Background: Vision-based robot policies are extremely fragile to camera viewpoint changes; even slight shifts can lead to a collapse in success rates. Dominant solutions fall into two categories: ones acting on the "observation level" using New View Synthesis (NVS) or geometric inputs to augment views (or explicitly feeding camera intrinsics/extrinsics to the policy), and others acting on the "representation level" by pre-training a visual encoder stable to camera motion.

Limitations of Prior Work: Both categories share the goal of "forcing robustness at the image level"—requiring a compact feature vector to summarize the entire image (static layout, background, etc.) while also carrying all task-related motion information. This demands invariance from a representation that is "much wider than necessary for control," which is unnecessarily harsh and fails to distinguish between "static context" and the "dynamics that truly drive action."

Key Challenge: Scene-level representations mix "task-related motion" with "static appearance/background." Forcing view-invariance on this mixture wastes model capacity on "what the scene looks like from a certain angle" rather than "how the agent and objects move." Control specifically requires the latter.

Goal: Shift the target of invariance from "static scene-level visual representations" to "action-related dynamic changes" and solve two sub-problems: (1) How to learn a compact dynamic representation that only encodes "changes between adjacent observations"? (2) Given multi-view robot data (where action logs are typically available), how to use action information to align the same movement across different views into a view-invariant form?

Key Insight: The authors observe that representations of "change" are naturally more compact than "appearance," primarily characterizing how agents and objects move rather than the entire scene's appearance. Thus, they are more natural and efficient carriers for view-invariance. Latent actions are precisely such "compact codes that explain changes between adjacent observations."

Core Idea: Force view-invariance in the latent action space (rather than the scene-level representation space) by using ground-truth action sequences as supervision signals for cross-view alignment, pulling latent actions of the same movement from different cameras closer together.

Method¶

Overall Architecture¶

VILA consists of two stages. Stage 1 (Latent Action Learning): On top of LAOM-style base latent action learning, an "action-guided contrastive invariance" objective is added to learn a compact, view-invariant latent action representation grounded in physical dynamics. Stage 2 (Latent Behavioral Cloning): The Stage 1 Inverse Dynamics Model (IDM) is frozen, and a latent policy \(\pi_z\) is trained—it predicts latent actions from the current observation alone, thereby acting as a view-invariant visual encoder to condition downstream visuomotor policies (e.g., Diffusion Policy) that output low-level actions. Future frames are not required during inference.

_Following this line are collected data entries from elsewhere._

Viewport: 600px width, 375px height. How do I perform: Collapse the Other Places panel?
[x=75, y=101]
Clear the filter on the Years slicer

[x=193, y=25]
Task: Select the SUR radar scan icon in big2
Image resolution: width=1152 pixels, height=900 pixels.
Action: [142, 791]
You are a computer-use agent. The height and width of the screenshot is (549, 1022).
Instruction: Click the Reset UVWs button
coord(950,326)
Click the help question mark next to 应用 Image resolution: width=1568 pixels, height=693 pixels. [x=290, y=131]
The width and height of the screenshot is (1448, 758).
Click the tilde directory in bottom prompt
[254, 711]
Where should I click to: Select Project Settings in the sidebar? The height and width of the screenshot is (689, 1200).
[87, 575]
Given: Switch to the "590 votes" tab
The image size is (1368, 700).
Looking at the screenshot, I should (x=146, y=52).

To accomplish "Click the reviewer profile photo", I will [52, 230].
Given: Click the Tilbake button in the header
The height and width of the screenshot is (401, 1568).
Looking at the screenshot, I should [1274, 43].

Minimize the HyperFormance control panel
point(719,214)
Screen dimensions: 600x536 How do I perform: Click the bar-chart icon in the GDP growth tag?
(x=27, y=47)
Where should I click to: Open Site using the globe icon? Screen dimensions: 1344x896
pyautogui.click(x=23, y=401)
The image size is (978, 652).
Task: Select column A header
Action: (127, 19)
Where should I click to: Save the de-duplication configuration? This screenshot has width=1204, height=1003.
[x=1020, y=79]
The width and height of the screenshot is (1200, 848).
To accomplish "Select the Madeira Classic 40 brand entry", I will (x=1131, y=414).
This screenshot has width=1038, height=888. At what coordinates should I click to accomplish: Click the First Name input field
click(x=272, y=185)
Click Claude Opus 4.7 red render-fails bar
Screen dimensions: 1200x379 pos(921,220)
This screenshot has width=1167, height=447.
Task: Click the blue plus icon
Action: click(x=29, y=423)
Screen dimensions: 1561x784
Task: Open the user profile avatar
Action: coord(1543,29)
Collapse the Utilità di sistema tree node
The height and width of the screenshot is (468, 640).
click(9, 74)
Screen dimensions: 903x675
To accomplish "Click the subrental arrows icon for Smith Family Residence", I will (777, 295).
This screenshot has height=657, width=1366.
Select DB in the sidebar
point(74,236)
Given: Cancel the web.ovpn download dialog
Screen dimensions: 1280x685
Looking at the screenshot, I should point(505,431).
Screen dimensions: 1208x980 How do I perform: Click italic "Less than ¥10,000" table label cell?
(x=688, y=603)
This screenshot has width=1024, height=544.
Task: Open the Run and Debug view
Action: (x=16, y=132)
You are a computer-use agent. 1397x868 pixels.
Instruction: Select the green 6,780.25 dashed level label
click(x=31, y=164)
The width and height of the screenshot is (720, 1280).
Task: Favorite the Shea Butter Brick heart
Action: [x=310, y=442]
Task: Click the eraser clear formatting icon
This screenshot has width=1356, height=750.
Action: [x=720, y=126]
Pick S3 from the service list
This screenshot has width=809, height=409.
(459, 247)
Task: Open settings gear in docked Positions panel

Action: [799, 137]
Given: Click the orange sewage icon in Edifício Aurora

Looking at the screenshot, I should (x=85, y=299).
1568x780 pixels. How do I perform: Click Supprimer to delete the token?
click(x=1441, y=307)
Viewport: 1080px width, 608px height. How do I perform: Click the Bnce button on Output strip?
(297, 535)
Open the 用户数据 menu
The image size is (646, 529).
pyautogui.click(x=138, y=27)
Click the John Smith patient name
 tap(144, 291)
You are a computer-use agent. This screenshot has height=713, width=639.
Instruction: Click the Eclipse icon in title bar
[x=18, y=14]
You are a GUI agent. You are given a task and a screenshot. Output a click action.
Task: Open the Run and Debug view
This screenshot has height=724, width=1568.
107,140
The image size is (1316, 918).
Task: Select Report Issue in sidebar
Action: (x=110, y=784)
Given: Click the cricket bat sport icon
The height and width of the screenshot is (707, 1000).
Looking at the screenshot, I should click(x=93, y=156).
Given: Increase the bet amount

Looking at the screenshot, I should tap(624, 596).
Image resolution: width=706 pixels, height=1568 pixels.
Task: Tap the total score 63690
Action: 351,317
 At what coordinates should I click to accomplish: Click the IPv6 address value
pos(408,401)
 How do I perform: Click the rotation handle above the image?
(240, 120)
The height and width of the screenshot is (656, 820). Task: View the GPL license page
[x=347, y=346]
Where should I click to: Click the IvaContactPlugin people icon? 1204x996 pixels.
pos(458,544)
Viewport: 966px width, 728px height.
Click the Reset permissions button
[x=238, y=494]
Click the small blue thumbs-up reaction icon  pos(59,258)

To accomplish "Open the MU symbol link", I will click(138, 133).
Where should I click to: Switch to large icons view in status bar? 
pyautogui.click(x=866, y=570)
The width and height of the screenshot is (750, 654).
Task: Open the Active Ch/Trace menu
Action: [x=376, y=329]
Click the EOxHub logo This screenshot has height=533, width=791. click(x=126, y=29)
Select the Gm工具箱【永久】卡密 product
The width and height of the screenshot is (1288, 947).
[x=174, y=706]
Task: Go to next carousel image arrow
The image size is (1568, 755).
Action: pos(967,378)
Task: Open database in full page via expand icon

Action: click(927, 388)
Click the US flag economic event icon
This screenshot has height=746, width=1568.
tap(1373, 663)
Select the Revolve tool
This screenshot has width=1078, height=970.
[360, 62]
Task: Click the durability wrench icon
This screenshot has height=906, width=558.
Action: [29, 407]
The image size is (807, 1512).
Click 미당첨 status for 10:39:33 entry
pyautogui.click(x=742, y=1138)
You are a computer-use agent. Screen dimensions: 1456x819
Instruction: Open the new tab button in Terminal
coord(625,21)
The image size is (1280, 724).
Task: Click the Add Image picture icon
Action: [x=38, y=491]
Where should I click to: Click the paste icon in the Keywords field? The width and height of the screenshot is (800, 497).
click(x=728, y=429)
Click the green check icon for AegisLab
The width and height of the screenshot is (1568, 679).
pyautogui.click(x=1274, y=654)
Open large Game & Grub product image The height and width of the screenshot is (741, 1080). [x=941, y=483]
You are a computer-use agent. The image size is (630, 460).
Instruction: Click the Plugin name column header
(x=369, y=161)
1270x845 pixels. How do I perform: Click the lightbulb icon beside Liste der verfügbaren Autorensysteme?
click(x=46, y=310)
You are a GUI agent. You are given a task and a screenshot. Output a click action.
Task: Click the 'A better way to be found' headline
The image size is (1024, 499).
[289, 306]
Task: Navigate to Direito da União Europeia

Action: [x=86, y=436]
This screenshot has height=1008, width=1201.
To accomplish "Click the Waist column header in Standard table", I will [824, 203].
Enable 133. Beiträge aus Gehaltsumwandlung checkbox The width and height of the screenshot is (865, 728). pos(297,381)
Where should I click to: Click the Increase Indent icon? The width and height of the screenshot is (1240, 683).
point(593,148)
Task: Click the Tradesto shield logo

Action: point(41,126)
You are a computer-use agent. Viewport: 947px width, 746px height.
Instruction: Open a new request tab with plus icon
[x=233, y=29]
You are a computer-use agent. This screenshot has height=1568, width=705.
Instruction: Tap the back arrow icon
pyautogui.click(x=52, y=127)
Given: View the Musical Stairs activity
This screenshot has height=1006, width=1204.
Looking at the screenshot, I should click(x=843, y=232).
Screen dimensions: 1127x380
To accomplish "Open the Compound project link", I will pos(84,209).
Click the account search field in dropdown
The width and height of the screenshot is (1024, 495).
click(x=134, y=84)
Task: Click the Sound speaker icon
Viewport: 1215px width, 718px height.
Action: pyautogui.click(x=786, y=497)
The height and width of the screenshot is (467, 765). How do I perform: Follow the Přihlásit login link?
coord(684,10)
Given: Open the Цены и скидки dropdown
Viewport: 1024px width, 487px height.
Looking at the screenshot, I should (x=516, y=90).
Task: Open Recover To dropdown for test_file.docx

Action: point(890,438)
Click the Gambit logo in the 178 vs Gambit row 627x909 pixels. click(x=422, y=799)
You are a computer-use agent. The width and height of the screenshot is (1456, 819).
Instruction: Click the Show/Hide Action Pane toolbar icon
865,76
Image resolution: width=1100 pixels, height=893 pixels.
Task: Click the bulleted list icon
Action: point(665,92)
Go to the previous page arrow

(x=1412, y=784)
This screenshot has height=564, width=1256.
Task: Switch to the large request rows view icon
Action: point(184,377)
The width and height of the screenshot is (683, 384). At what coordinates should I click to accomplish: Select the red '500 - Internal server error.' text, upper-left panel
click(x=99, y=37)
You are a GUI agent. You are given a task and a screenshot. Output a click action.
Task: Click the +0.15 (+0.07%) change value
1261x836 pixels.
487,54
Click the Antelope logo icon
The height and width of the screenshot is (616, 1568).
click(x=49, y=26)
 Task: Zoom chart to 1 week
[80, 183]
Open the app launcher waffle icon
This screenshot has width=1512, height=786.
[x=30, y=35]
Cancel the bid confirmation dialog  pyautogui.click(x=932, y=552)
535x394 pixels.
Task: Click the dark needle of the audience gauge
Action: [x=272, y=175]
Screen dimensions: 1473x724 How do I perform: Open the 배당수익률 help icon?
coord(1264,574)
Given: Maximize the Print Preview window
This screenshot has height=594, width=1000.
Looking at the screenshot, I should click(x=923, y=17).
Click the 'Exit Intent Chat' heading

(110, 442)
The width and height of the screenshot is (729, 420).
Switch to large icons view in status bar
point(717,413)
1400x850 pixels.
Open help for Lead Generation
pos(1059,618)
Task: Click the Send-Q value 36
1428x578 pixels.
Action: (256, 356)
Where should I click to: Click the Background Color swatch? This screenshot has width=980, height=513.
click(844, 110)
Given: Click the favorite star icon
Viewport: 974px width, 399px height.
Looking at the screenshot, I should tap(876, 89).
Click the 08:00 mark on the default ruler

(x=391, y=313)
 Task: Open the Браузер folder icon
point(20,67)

%%{init: {'flowchart': {'rankSpacing': 24, 'nodeSpacing': 28, 'padding': 6, 'wrappingWidth': 400}}}%%
flowchart TD
    A["Multi-view Observation Sequences<br/>+ GT Action Logs"] --> B["Base Latent Action Learning<br/>IDM infers z, FDM predicts future features, temporal consistency loss LLA"]
    B --> C["Action-Guided Contrastive Invariance<br/>Weighted InfoNCE + Structural Alignment"]
    C --> D["Latent Behavioral Cloning<br/>Freeze IDM, train latent policy πz as view-invariant encoder"]
    D --> E["Downstream Visuomotor Policy<br/>Outputs low-level actions"]

Key Designs¶

1. Base Latent Action Learning: Learning compact codes for "inter-frame changes" via IDM/FDM

To address the issue of scene-level representations mixing appearance and motion, this step builds a foundation that purely characterizes dynamics (following LAOM) without view-invariance. Let \(o_t^v\) be the observation at time \(t\) and view \(v\); the visual encoder \(E\) provides features \(s_t^v = E(o_t^v)\). Sample a time offset \(k \in \{1,\dots,K\}\) to get \(s_{t+k}^v\). The Inverse Dynamics Model (IDM) infers the latent action \(z_t^v = \mathrm{IDM}(s_t^v, s_{t+k}^v)\), and the Forward Dynamics Model (FDM) predicts future features \(\hat{s}_{t+k}^v = \mathrm{FDM}(s_t^v, z_t^v)\). The temporal consistency loss is \(L_{\text{LA}} = \mathbb{E}\big[\lVert \mathrm{FDM}(s_t^v, z_t^v) - s_{t+k}^{\text{tgt},v} \rVert_2^2\big]\), where the target feature \(s_{t+k}^{\text{tgt},v}\) comes from a target encoder \(E^{\text{tgt}}\) (an EMA of the online encoder \(E\) without gradient backpropagation). This forces \((E, \mathrm{IDM}, \mathrm{FDM})\) to discover a compact latent action \(z\) that explains the transition \(o_t \to o_{t+k}\) without needing to reconstruct pixels. Being defined on "change," it naturally favors motion over static appearance, providing a better carrier for view-invariance than scene-level representations.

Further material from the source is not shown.